*Job 1*
Please list every actress named in the text about Jacqueline de Bellefort below as portraying her.
*Job 2*
Print word for word the passage of the text about Jacqueline de Bellefort below, starting with "The combination of" and going on through "Emma Griffiths Malin.".

She has taken everything from me, Monsieur Poirot, and I want to hurt her; to put my gun against her head, and gently pull the trigger.
~ Jacqueline to Poirot.
Nice try Simon, but just a little wide of the mark. The sphinx was, in fact, a monster from Greek mythology, with a woman's head... see? And a lionesses' body. And it said - oh, don't you want to know? It said riddles for travelers... and killed those who got them wrong.
~ Jacqueline to Simon.

Jacqueline "Jackie" de Bellefort is the main antagonist of Agatha Christie's famous 1937 Hercule Poirot novel, Death on the Nile, and its later adaptations, including its 1978 film adaptation, its 2004 TV episode adaptation in Agatha Christie's Poirot and its upcoming 2021 film adaptation.


She planned to murder her former best friend, Linnet Doyle, alongside Linnet's husband and Jacqueline's former fiancee, Simon Doyle, who in fact loved Jacqueline but was forced to marry Linnet after she stole him from his true love. Their true motive is to steal Linnet's money and to spite her for her attempt to steal her best friend's fiance. In spite of being suspected to be the direct killer, it was revealed that Jacqueline is the plotter while Simon is the direct murderer who follows Jacqueline's plan.

The combination of Linnet trying to steal Simon from Jaqueline, Jaqueline's willingness to let Simon go if that was what he really wanted, and the fact that she only got involved to protect Simon, makes Jackie one of the most sympathetic murderers in Agatha Christie's works. In the end, Poirot allows Jacqueline to kill herself and avoid the gallows.


  • Jacquelin was portrayed by the legendary actress Mia Farrow in the 1978 film adaptation, who is famous for portaying Rosemary Woodhouse in Rosemary's Baby.
  • In the 2004 TV episodic adaptation featured in Agatha Christie's Poirot, Jacquelin was portrayed by Emma Griffiths Malin.
  • In the upcoming 2021 film adaptation, she will be portrayed by Emma Mackey in her first cinematic role.


Early life

Jacqueline was the daughter of a French count and a woman from southern United States. Her father left the family for another woman, and her mother lost all of her money in the Wall Street crash. At an unknown point of her life, Jacqueline and Linnet Ridgeway had met at a convent school in Paris and became best friends. She was engaged to Simon Doyle, until he left her for Linnet after the latter seduced him.

Death on the Nile

Jacqueline was first mentioned in the book by her former friend, Linnet Doyle, as the latter met Poirot during his trip in Cairo. Jacqueline requested Poirot to protect her from her former friend, who she claimed to be jealous of her. Poirot later found Jacqueline, and he tried to stop her. However, she not only denied the request but also showed Poirot her gun as well as her wish to seek revenge.

Simon and Linnet secretly board the steamer Karnak, set to tour along the Nile, to escape Jacqueline, but find she had learned of their plans and boarded ahead of them. Apart from them, Poirot travels on the steamer. While visiting an ancient temple, Linnet narrowly avoids being crushed by a falling rock. Jacqueline is initially suspected, but she is found to have been aboard the steamer at the time of the incident. During the return voyage, Poirot finds his friend Colonel Race has joined the steamer. He reveals to him that he seeks a murderer amongst the passengers. Later that night in the steamer's lounge, driven by her resentment of Linnet, Jacqueline shot Simon in the leg with a pistol she possesses. She is taken back to her cabin by those who witness this, where she is confined, while Simon is treated for his injury; in that time, Jacqueline's pistol, which she dropped, disappears.

*Data excerpt*
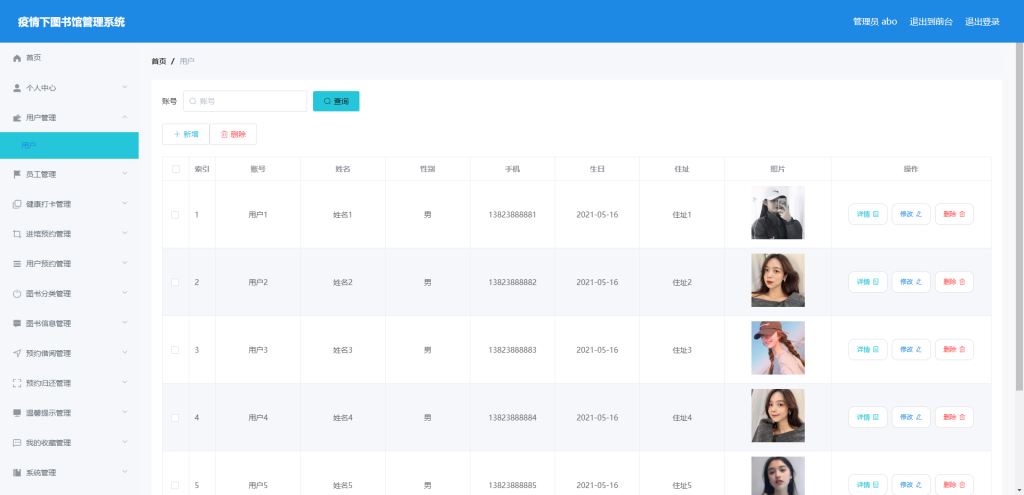The width and height of the screenshot is (1024, 495).
Task: Toggle the select-all checkbox in table header
Action: click(x=176, y=169)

*Correct output 1*
Mia Farrow, Emma Griffiths Malin, Emma Mackey

*Correct output 2*
The combination of Linnet trying to steal Simon from Jaqueline, Jaqueline's willingness to let Simon go if that was what he really wanted, and the fact that she only got involved to protect Simon, makes Jackie one of the most sympathetic murderers in Agatha Christie's works. In the end, Poirot allows Jacqueline to kill herself and avoid the gallows.


  • Jacquelin was portrayed by the legendary actress Mia Farrow in the 1978 film adaptation, who is famous for portaying Rosemary Woodhouse in Rosemary's Baby.
  • In the 2004 TV episodic adaptation featured in Agatha Christie's Poirot, Jacquelin was portrayed by Emma Griffiths Malin.